Stored items from a collection:
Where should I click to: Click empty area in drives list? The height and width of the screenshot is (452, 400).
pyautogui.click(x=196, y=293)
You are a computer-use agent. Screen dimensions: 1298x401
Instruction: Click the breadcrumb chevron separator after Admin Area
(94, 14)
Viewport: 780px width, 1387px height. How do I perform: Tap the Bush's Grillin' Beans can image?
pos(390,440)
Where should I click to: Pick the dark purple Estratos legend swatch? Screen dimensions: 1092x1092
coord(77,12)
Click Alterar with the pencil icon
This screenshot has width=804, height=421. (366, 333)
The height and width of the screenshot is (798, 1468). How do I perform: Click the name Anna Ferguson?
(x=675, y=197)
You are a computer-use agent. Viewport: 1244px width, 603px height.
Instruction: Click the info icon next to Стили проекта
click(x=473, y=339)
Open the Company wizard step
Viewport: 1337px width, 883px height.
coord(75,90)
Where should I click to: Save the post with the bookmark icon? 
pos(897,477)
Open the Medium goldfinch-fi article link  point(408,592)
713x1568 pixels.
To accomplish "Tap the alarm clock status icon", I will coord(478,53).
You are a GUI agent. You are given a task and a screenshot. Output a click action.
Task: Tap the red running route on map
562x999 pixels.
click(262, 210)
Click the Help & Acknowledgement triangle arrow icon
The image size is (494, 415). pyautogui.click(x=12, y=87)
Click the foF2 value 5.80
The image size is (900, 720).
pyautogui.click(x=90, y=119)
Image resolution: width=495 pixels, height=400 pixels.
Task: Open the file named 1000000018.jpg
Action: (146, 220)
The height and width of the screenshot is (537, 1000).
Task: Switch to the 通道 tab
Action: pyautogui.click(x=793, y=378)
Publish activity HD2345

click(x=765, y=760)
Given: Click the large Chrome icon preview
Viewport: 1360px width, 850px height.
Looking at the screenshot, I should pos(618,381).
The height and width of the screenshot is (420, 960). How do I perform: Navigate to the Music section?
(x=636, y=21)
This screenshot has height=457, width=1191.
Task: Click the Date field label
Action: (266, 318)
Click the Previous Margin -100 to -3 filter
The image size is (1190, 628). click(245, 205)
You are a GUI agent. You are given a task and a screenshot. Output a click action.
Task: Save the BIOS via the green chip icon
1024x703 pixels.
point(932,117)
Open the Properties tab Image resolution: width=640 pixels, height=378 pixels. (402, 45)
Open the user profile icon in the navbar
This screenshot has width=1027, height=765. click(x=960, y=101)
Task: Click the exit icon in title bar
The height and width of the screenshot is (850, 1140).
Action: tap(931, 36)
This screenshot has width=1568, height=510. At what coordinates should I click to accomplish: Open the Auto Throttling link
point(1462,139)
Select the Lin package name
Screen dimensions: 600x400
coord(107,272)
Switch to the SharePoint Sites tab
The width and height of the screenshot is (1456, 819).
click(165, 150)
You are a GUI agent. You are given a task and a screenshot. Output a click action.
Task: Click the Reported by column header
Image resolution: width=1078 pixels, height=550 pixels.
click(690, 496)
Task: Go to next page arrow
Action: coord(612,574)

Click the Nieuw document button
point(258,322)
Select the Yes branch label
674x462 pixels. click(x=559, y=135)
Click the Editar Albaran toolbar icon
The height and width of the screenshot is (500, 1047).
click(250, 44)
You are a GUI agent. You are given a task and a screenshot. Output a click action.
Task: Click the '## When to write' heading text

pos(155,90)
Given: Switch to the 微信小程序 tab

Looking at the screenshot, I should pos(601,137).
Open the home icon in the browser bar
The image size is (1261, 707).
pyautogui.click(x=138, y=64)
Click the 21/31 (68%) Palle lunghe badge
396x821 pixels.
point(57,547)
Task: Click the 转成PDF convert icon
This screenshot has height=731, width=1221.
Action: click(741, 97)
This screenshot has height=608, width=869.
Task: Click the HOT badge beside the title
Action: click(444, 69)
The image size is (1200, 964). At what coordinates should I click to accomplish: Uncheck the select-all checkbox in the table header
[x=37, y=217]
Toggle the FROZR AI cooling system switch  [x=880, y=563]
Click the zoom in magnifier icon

TASK TO CARRY OUT » Only lines that contain "computer" are needed, so copy each of them from the data.

SOLUTION »
You are a computer-use agent. Screen dimensions: 1298x401
You are a computer-use agent. Viewport: 1244px width, 603px height.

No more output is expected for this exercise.